[DOCUMENT EXCERPT]
Goodbye Winter—Hello Sunshine

 Dear Sunshine:

 It sounds like you’re doing your homework, which is wise when making any financial decision. Here are you a few things to add to your checklist.

 In doing a 1031 tax-deferred exchange the IRS allows you to sell your appreciated investment property (your apartment house in Idaho) and replace it with property of “like-kind” (the Maui condo you want to purchase as an investment), which will need to have a fair market value that is equal to or greater than the fair market value of the relinquished property. If the IRS believes you followed all of their rules on this exchange, you will defer having to pay capital gains tax on the sale of your apartment house.

 Now for some more homework: the first thing is consult with your attorney, accountant and/or tax or legal advisors. Give them the details of your plan and ask for their advice concerning the risks inherent in a deferred exchange and their opinion on the amount of money the exchange may help you defer. If you decide to go forward with the exchange, have them review all documents before you sign them. This step comes under my personal “Better Safe than Sorry” theory of real estate transactions.

 You will need to select another independent third party, besides your escrow officer, who will be operating on your behalf to ensure that the exchange is handled correctly. This person is commonly referred to as an Exchange Accommodator, Facilitator or Qualified Intermediary. This Accommodator will work closely with your escrow officer to make sure all documents are properly signed and completed on the dates required.

[GIVEN DATA]
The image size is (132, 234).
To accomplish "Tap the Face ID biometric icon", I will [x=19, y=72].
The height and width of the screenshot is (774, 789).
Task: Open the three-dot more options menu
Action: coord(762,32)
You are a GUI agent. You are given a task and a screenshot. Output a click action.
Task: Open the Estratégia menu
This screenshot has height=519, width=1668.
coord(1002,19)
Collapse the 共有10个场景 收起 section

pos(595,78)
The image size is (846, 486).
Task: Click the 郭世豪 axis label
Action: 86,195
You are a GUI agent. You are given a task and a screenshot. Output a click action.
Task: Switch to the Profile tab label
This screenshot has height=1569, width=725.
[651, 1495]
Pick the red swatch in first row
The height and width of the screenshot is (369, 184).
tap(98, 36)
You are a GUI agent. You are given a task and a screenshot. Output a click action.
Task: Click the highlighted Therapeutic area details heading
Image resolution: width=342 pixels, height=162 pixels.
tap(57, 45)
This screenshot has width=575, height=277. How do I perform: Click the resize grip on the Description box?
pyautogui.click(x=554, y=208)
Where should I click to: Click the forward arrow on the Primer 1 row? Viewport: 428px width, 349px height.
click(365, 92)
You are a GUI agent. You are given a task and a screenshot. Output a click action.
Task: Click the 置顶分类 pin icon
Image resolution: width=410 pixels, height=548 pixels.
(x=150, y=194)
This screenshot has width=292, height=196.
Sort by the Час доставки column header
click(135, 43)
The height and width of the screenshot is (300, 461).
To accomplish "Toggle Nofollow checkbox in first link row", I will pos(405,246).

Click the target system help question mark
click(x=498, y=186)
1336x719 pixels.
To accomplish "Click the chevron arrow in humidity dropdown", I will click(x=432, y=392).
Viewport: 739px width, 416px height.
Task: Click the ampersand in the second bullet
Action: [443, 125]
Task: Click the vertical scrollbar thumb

[REQUIRED WORK]
1: In the column on the 1031 exchange:
(a) What property does the reader want to purchase as an investment?
(b) Who should review all documents before the reader signs them?
(c) What three names are given for the independent third party who works alongside the escrow officer?
2: Carry on with the column on the 1031 exchange, starting after its final sentence.

[RESPONSES FOR EACH TASK]
1:
(a) A condo on Maui.
(b) The reader's attorney, accountant and/or tax or legal advisors.
(c) Exchange Accommodator, Facilitator or Qualified Intermediary.

2:
 Before selecting an Accommodator I would get some information from them. Ask if they are bonded, their fees, and if the money from the sale of your apartment building will earn interest while you are looking for your replacement property. The fees and/or the lack of interest are sometimes surprises to people doing exchanges and none of us like surprises when it comes to money (“No Surprises” comes right after “Better Safe than Sorry”).

 Although it is a rare occurrence, there have been incidents where an Accommodator has taken off with millions of dollars that had been given to them to hold for exchanges. Make sure you are working with a reputable firm. If your Accommodator begins asking what you think of Brazil in the summer, choose someone else.

 As a side note, if you do a reverse exchange—which is buying the replacement property before you actually close on selling the apartment house—the fees can be substantially higher than on a regular exchange. Again, doing your homework up front is best.

 There are some specific rules for 1031 Tax Deferred Exchanges that I want to mention. You have 45 days from the day the property you are selling records to the date you need to give your accommodator a written list of possible replacement properties you have identified. You have 180 days from the same recordation date to close on your new property. If you don’t meet these dates, you no longer have an exchange and the Accommodator is required to return the money they are holding on your behalf.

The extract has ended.